Mawaru Penguindrum 7

Plans are being accelerated left and right. Yuri the Orca aims to marru Tabuki, who is firmly under her spell cast upon him by really tacky singing (so to speak). So Ringo takes more and more drastic measures (dragging a hapless Shoma along for the ride) to ensure that what is written in the diary will become reality. There are lots of bathroom signage extras this week; I personally think they work as a money-saving device: they enable the core cast to have a very impressive wardrobe (i.e. not just school uniforms).

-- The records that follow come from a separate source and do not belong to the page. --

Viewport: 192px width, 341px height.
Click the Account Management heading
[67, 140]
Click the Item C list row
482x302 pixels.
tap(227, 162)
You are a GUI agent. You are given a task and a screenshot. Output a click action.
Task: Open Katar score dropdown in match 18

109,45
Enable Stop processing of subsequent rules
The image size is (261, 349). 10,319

Last week showed that Ringo truly has more screws loose than tight, and this week only reinforces that. Not only are there more period daydreams, she tries to get a seasonal frog to lay eggs on Shoma’s back for a love potion (Penguin #2 gobbles them all up, perhaps by design?) She’s also not above fully exploiting Shoma’s love for his sister by ordering him to do increasingly strange things. But after everything these two have been through, it’s really fun to watch them interact, despite the fact Shoma is totally submissive to her. His resistance is limited to complaining.

When the occult fails her (in a gross egg-laying scene), the diary tells her the M in plan M is for “maternity”. Combine this with Kanba and Penguinhead’s suggestion they simply get the two in bed together, and Ringo decides to break into Tabuki’s house and somehow get pregnant with his child. That is a survival strategy, after all. However, we don’t actually see who’s under the covers when Ringo enters the bedroom…

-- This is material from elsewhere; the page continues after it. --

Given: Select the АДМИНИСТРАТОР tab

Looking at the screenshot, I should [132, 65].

Meanwhile, the shifty redhead continues tailing Kanba, who gets more rent cash from the trenchcoated stranger on the train. Also, this is the second straight episode where they don’t even bother showing HImari in her non-possessed form. The survival strategy song-and-dance happens rather randomly. I would hope at some point they shorten it. It’s starting to remind me of Star Driver’s Tauburn summoning…we don’t really need to see it in its entirety every week.


Rating: 4

No. 6 8

The hall is rented. The orchestra engaged. It’s now time to see if Sion and Nezumi can dance. This week is an overture to the big prison infiltration and Safu rescuing – if Safu is still alive by the time they get there. Men in medical masks keep talking about how excellent her “synch rate” is and how many elites died to get this result. She needs to get out of that tube, pronto.

Nezumi apparently thinks Safu can wait a bit longer…at least with their current level of information and preparedness. He leads Sion down a canyon and into a massive cathedralic cavern full of blue water like the kind Safu’s suspended in. It’s a colony for No. 6 exiles, led by a scientist who, along with Karan, helped build No. 6 (I didn’t catch his name). Like Sion, he survived being host to a parasite bee, and was rewarded with the same white hair and pink scars.

He proves to be a font of information, telling him the song Nezumi, Sion and Safu can hear is in fact the voice of Elyurias, a god-like being who watches over the world and only talks to those who listen. The song turns blue water amber (we don’t know why yet). He also reveal’s Nezumi’s past: he’s the last survivor of a tribe of “forest people” slaughtered by No. 6 with fire. His scars are from burns. He hands a Computer Chip Full ‘O’ Answers to Sion for later perusal and sends them on their way. Rikiga and Dogkeeper are waiting for them when they return home, ready to lay out a plan to save Safu.